WHAT IS NEEDED
Repeat the passage below on race and ethnic groups from "There are over" to "a distinct culture.", word for word.

But the concept of ethnic groups is very important, because they are real.
There are over 800 ethnic groups globally identified but no exact number or
taxonomy. In reality, ethnic groups are peoples in the pre-modern, pre-
Bernier sense, and they are real, but not in a system as biological race was
posited.- While the universal system of a few races has no foundation in
biology, ethnic groups have foundations in history. Ethnic groups are real and
we have to recognize their existence now that we know that races are not real.
And within some ethnic groups there are groups that remain racialized. This
is true of Hispanic/Latin Americans who have black members and African
Americans themselves who have a distinct culture.

  1. Discuss the social construction of race, with accounts and analyses of how race
    has been socially constructed through colonialism
    Race was socially constructed first by scientists and in an overlapping way
    through practical projects such as the enslavement of Africans and genocidal
    actions against indigenous peoples. Throughout the world, the aim was to
    wipe them out in order to seize their lands and resources. That was the
    colonial process, undertaken in an historical period that otherwise proclaimed
    universal human value and freedom.

DATA FOR ANALYSIS
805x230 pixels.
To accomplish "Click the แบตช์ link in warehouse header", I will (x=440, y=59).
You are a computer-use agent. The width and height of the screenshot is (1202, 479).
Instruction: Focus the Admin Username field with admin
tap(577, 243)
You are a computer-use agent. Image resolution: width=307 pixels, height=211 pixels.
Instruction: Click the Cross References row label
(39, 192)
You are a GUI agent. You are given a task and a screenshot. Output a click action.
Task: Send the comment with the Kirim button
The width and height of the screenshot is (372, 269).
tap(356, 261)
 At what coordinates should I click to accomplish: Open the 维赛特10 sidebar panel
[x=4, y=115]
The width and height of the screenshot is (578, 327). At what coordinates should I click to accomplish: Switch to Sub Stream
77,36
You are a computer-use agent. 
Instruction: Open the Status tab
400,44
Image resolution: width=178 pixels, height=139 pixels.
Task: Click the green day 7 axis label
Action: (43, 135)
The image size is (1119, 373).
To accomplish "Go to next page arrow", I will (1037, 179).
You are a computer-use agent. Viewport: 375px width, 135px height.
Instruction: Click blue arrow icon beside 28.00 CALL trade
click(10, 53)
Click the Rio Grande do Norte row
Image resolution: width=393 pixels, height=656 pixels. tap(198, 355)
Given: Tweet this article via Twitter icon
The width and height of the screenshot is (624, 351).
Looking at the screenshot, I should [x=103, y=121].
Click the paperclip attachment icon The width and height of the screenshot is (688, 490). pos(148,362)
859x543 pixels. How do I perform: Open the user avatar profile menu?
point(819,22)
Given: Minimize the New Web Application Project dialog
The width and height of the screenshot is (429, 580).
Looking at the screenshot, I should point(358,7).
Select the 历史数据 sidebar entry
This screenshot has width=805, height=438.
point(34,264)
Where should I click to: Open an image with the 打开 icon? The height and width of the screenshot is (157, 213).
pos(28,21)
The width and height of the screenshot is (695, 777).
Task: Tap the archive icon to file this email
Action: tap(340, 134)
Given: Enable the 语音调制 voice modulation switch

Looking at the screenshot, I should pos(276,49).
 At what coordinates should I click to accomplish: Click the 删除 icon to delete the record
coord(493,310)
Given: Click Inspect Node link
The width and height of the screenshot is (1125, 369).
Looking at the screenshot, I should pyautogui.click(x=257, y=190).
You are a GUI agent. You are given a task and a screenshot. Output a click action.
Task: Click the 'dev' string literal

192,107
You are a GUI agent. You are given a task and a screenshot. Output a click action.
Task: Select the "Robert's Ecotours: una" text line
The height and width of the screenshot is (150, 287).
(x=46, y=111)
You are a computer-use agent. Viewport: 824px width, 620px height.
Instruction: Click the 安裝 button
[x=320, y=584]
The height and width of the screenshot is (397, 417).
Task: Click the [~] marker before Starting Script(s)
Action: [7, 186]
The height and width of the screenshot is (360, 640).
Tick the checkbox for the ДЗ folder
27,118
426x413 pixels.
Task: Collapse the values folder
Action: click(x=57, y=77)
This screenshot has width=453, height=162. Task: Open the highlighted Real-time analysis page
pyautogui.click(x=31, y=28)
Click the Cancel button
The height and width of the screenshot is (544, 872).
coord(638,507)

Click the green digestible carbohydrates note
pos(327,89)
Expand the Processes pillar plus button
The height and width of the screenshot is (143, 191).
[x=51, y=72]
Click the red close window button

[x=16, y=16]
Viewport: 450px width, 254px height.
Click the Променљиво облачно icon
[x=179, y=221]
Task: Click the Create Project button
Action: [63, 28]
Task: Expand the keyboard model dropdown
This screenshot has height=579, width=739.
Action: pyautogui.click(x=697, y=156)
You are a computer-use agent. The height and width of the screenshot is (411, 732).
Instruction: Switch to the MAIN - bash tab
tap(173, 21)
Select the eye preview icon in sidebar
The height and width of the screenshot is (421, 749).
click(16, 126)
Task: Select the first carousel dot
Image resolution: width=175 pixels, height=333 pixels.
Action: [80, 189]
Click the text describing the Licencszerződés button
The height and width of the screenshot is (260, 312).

RESULT OF THIS TASK
There are over 800 ethnic groups globally identified but no exact number or
taxonomy. In reality, ethnic groups are peoples in the pre-modern, pre-
Bernier sense, and they are real, but not in a system as biological race was
posited.- While the universal system of a few races has no foundation in
biology, ethnic groups have foundations in history. Ethnic groups are real and
we have to recognize their existence now that we know that races are not real.
And within some ethnic groups there are groups that remain racialized. This
is true of Hispanic/Latin Americans who have black members and African
Americans themselves who have a distinct culture.